Recent technological advances have added significant capability to watches so that now smart watches can provide clinically relevant information to patients and their physicians [61,62]. These watches can make on-demand blood pressure measurements, determine heart rates and arrhythmias such as atrial fibrillation, measure O₂ saturations, and measure sleep apnea parameters. This information can detect new problems and provide the basis for additional, more formal, testing. In addition, these devices can measure responses to treatment for hypertension and atrial fibrillation during routine daily activities. Patients could buy these devices or clinics could provide them for brief periods to answer specific questions. This technology will likely continue to advance, and healthcare systems will need to identify experts to keep up with these advances and understand the best application of particular devices for particular medical problems.

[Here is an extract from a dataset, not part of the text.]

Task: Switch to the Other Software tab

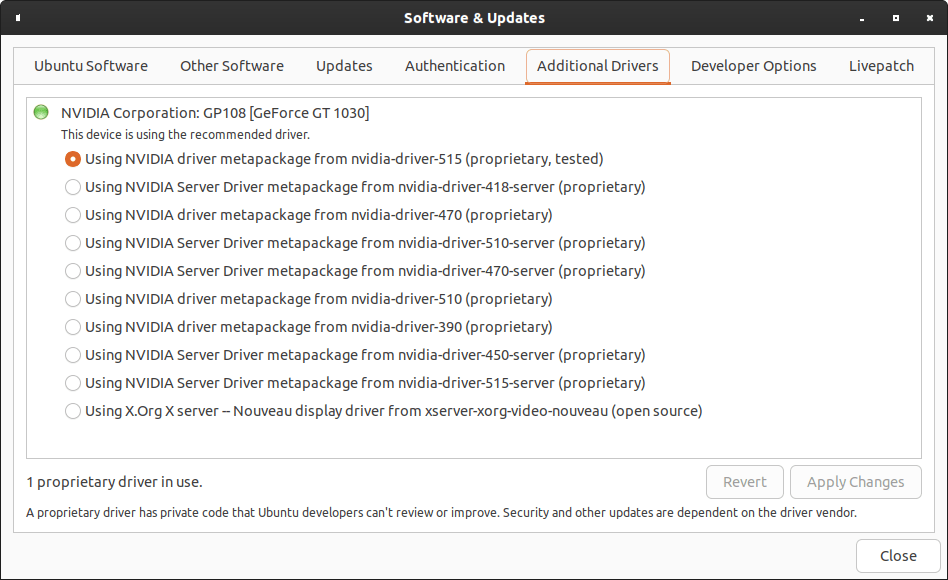Action: pos(232,66)
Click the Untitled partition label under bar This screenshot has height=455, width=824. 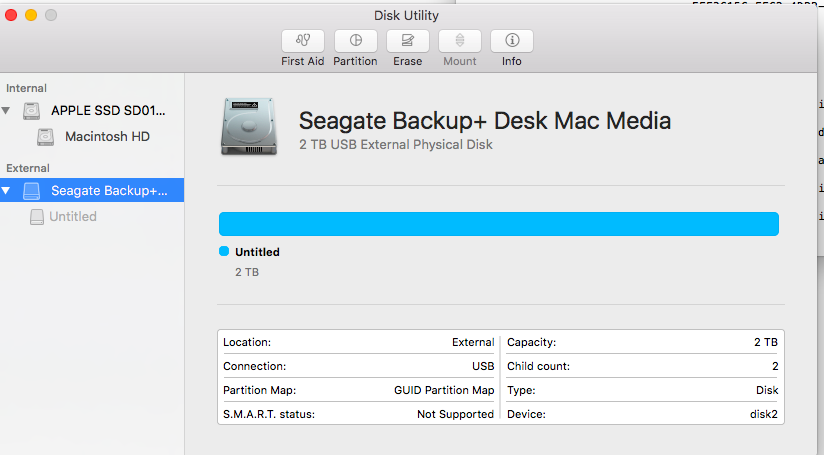click(257, 252)
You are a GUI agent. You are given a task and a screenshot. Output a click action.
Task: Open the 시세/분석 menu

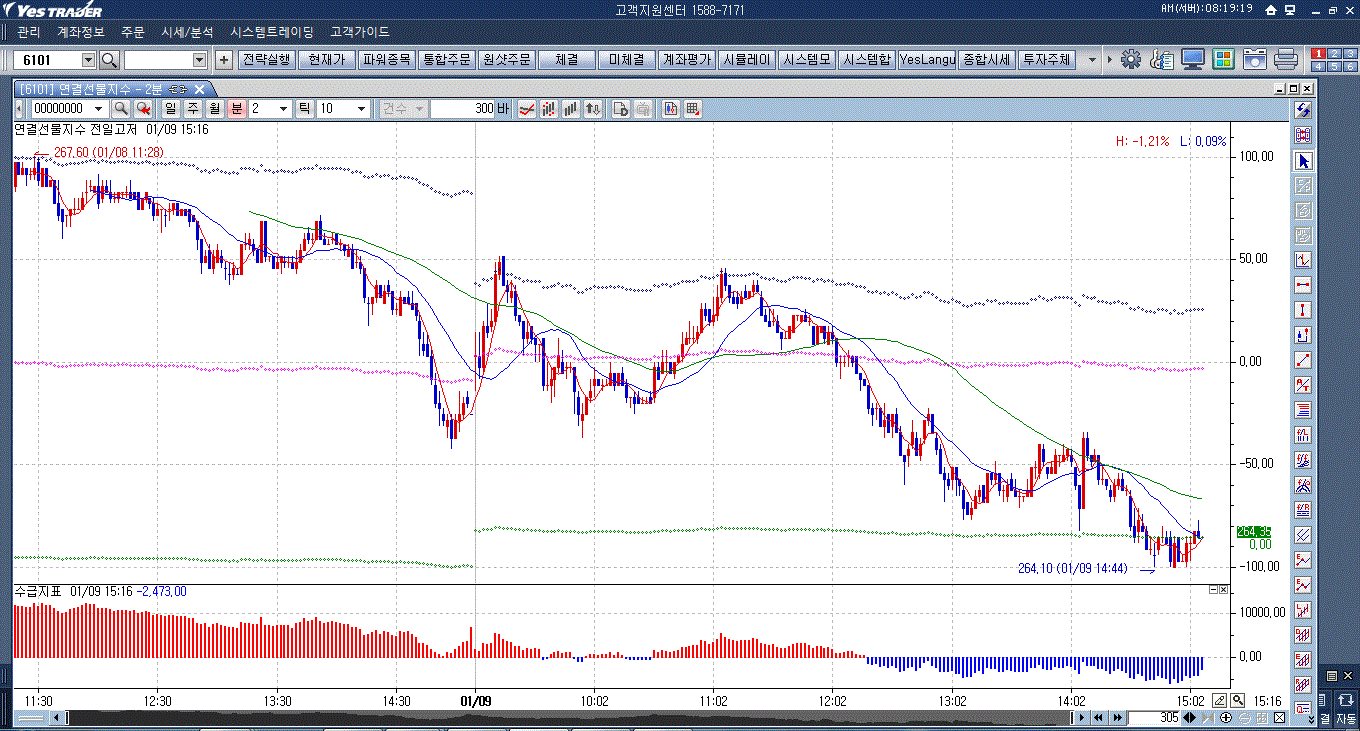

12. Potential for Personalized Medicine

Cardiopulmonary exercise testing provides important information about the physical capacity of patients with HF and usually can determine the limiting factor or factors in their exercise performance (Figure 2). This information becomes particularly important when respiratory disease or muscular disease make a substantial and perhaps unexpected contribution to this impairment. This should lead to additional evaluation to determine the type of respiratory or muscle disease and possible treatment options. If the exercise limitation largely reflects cardiac impairment, then the cardiopulmonary testing can classify patients according to their $\dot{\mathrm{V}}$O₂ max. This provides a prediction about longevity and the potential need for advanced treatment with heart transplantation, if available. However, other comorbidities may have important effects on cardiac dysfunction and disease progression, and in many cases personalized medicine requires the optimal management of all comorbidity and not just the addition of specific cardiac medications. In particular, careful management of hypertension and obstructive sleep apnea can reduce the progression of cardiac dysfunction and improve the quality of life. Recent advances, including the development of portable devices to measure O₂ consumption, CO₂ production, ventilation, O₂ saturation, and heart rate and rhythm, provide relatively simple ways to monitor disease and make changes in treatment. Finally, smart watches provide patients with simple and inexpensive methods to monitor their health status and physical activity levels, and clinicians should encourage their use and should prescribe exercise programs based on the number of daily steps.

13. Conclusions

Cardiopulmonary exercise testing provides important information about the cardiac status of patients with HF. It measures the $\dot{\mathrm{V}}$O₂ max, which helps classify patients into categories with different outcome expectations. This testing helps clinicians understand patients’ symptoms and can help determine whether or not the respiratory system and the neuromuscular system contribute to patient limitations. In clinical trials, CPET can be used to determine changes in cardiac function and exercise capacity during drug treatment. However, cardiopulmonary testing requires specialized clinical laboratories, requires experts to interpret these tests, and is not available in most centers. Portable exercise units have the potential to provide onsite exercise studies in clinics, and these units can also help understand patients’ symptoms during routine activities. Finally, smart watches provide important information about patients during their daily routine activities. These devices can help detect undiagnosed medical problems and can help monitor responses to treatment. The organized and systematic use of smart watches could make important contributions to health care outcomes.